Your task: Duplicate the entries from the line with "Open more options on Charlotte Clymer's tweet" to the line with "(x=120, y=30)", both included, omitting the pictures.

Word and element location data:

════════════════

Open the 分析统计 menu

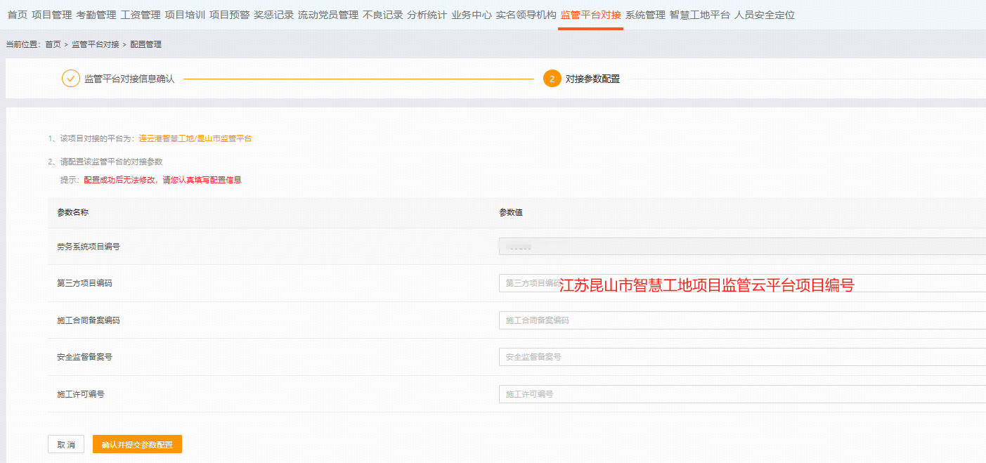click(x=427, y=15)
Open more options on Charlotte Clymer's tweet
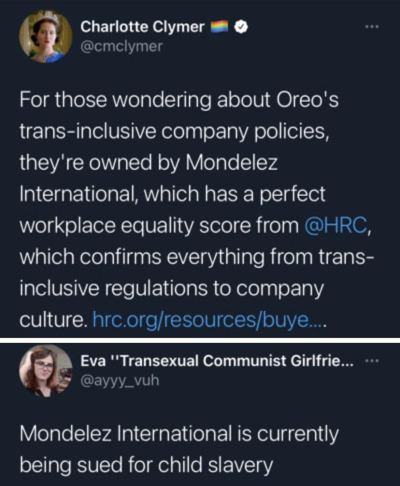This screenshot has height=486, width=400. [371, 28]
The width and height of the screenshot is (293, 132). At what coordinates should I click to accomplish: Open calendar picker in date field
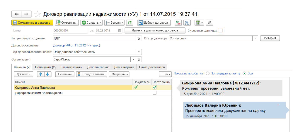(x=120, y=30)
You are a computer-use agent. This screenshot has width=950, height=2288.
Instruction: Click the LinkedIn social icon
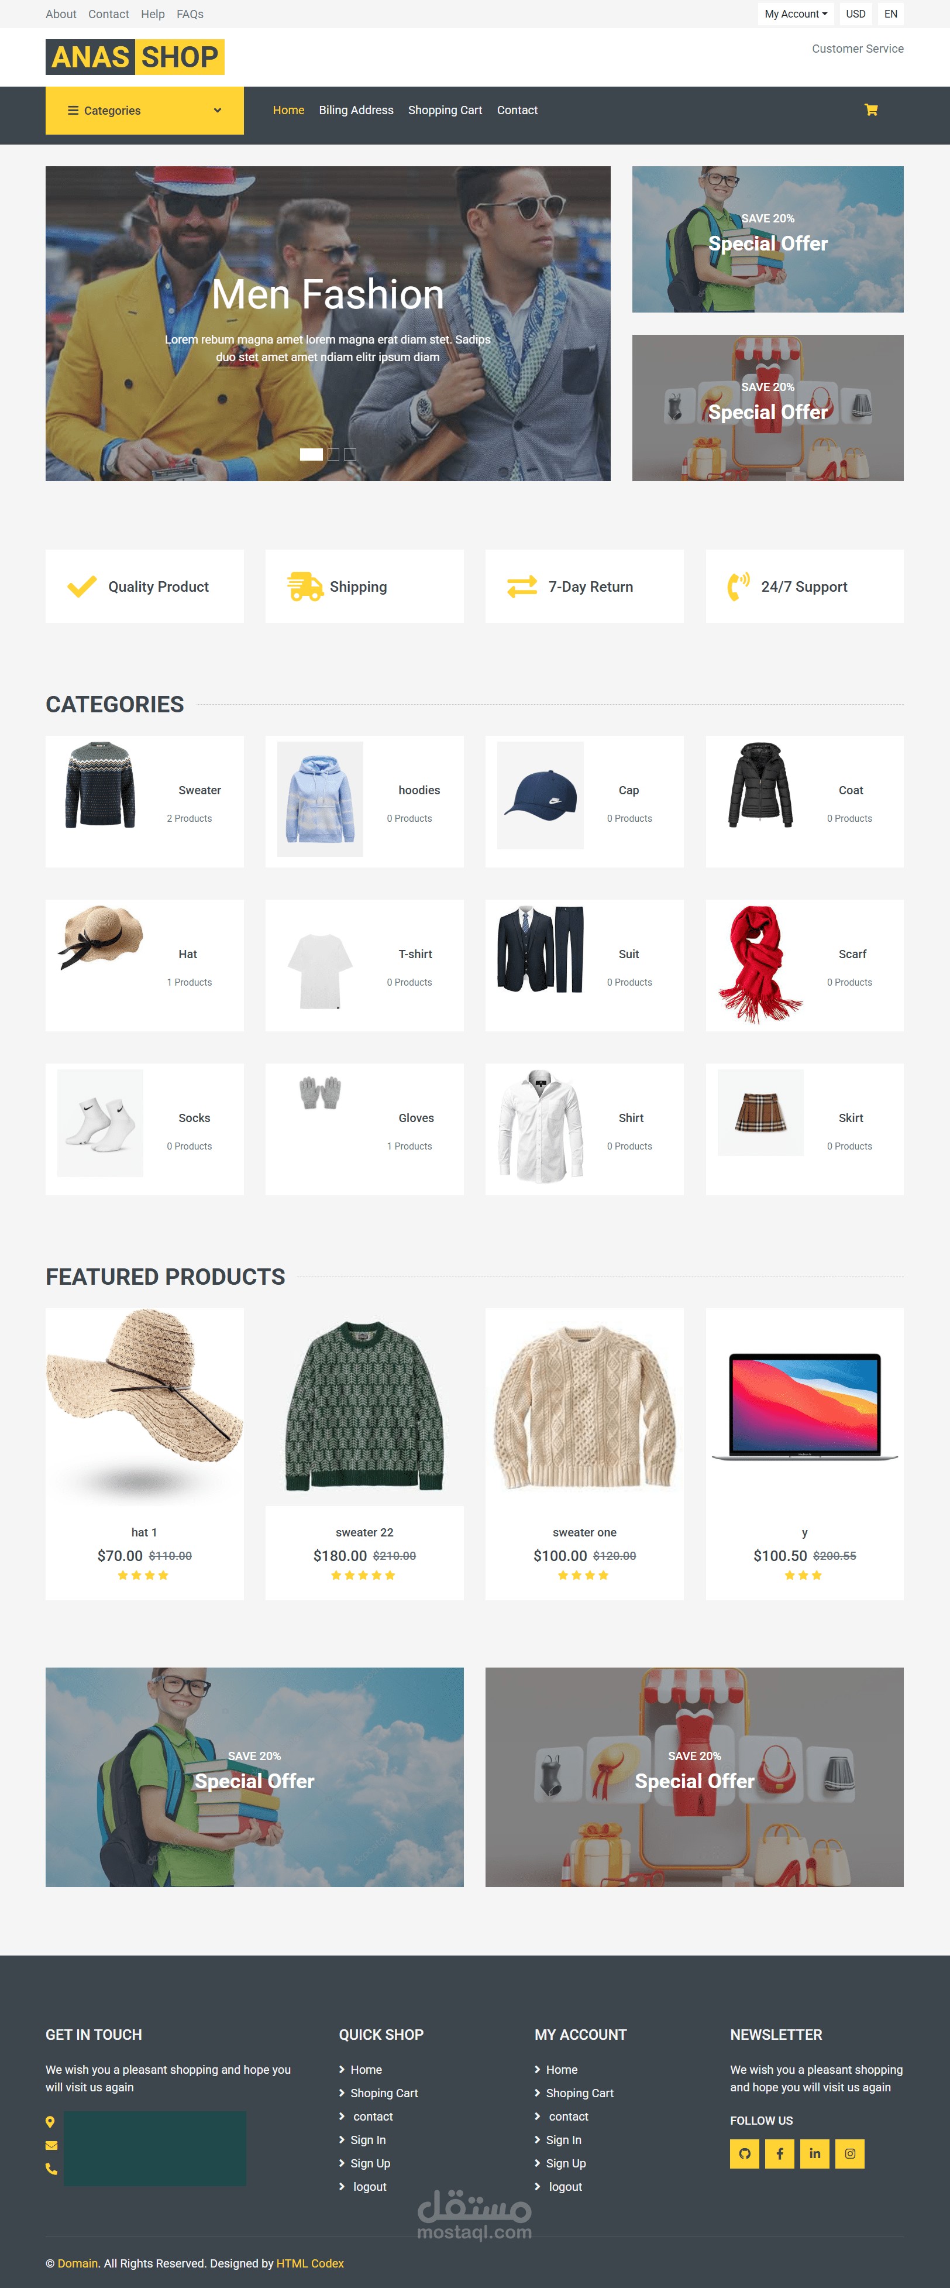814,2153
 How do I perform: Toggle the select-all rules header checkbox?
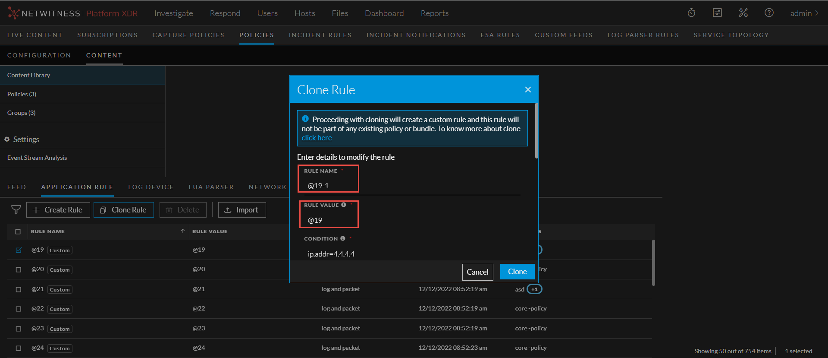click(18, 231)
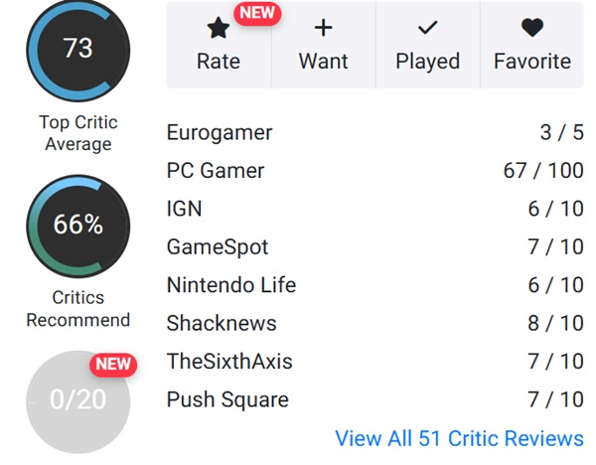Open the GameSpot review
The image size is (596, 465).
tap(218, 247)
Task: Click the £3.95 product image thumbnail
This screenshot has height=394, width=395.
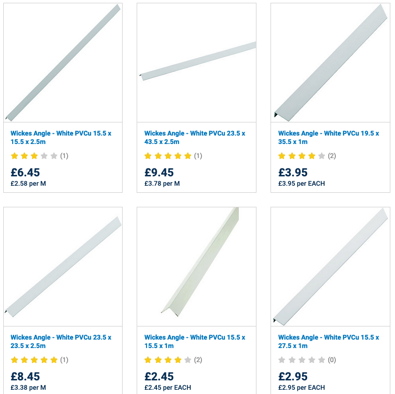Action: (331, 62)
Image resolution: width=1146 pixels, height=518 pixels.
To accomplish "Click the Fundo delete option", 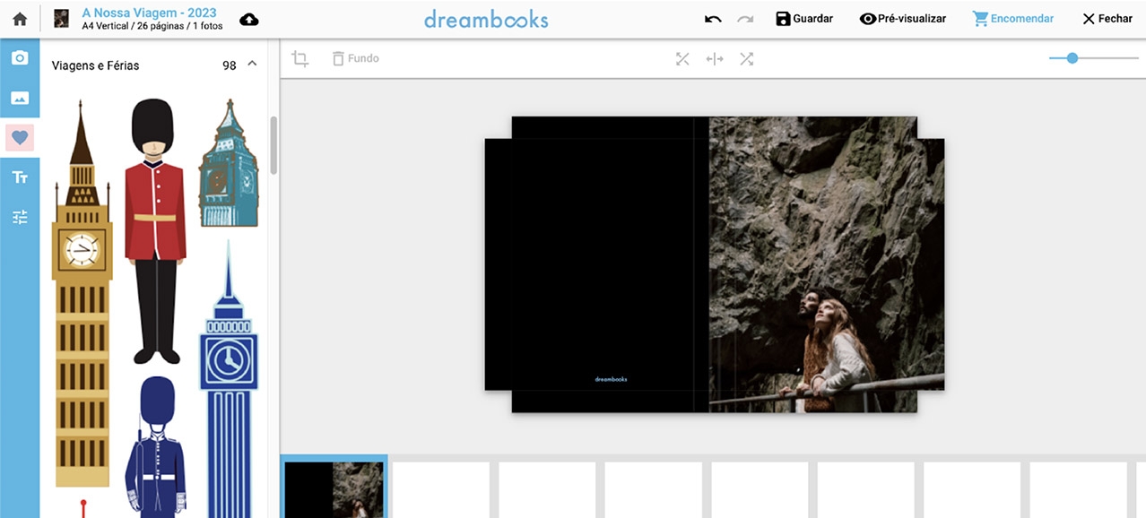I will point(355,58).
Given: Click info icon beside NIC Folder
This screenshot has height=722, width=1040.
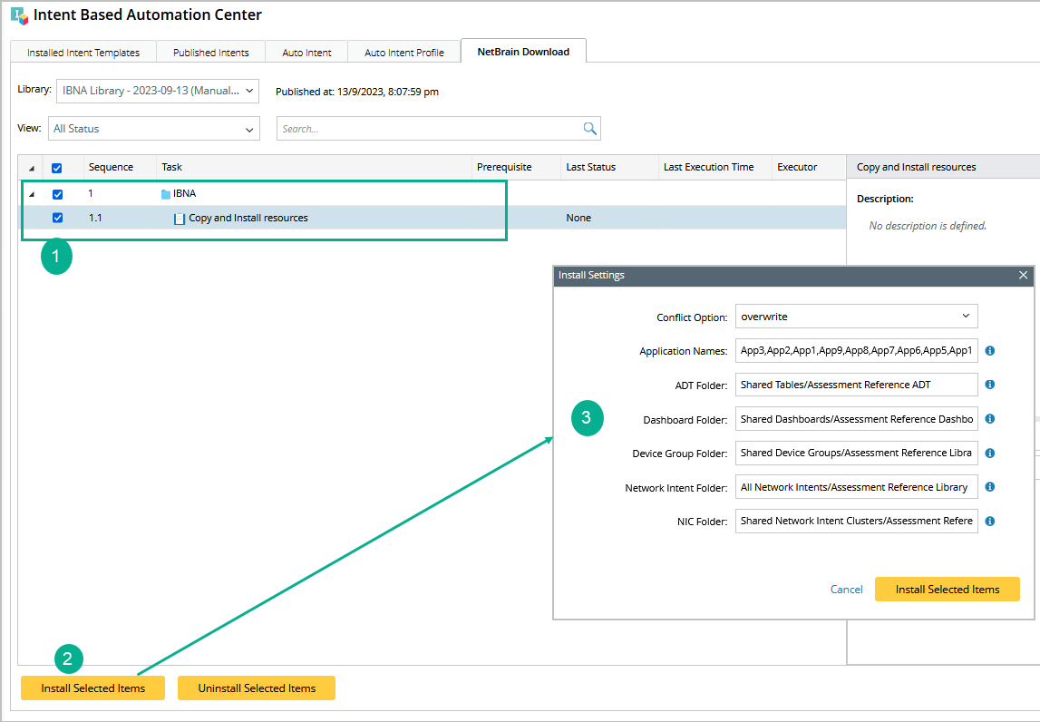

════════════════

Result:
Open more options on Charlotte Clymer's tweet
This screenshot has height=486, width=400. [371, 28]
The width and height of the screenshot is (293, 132). At what coordinates should I click to accomplish: Open calendar picker in date field
(x=120, y=30)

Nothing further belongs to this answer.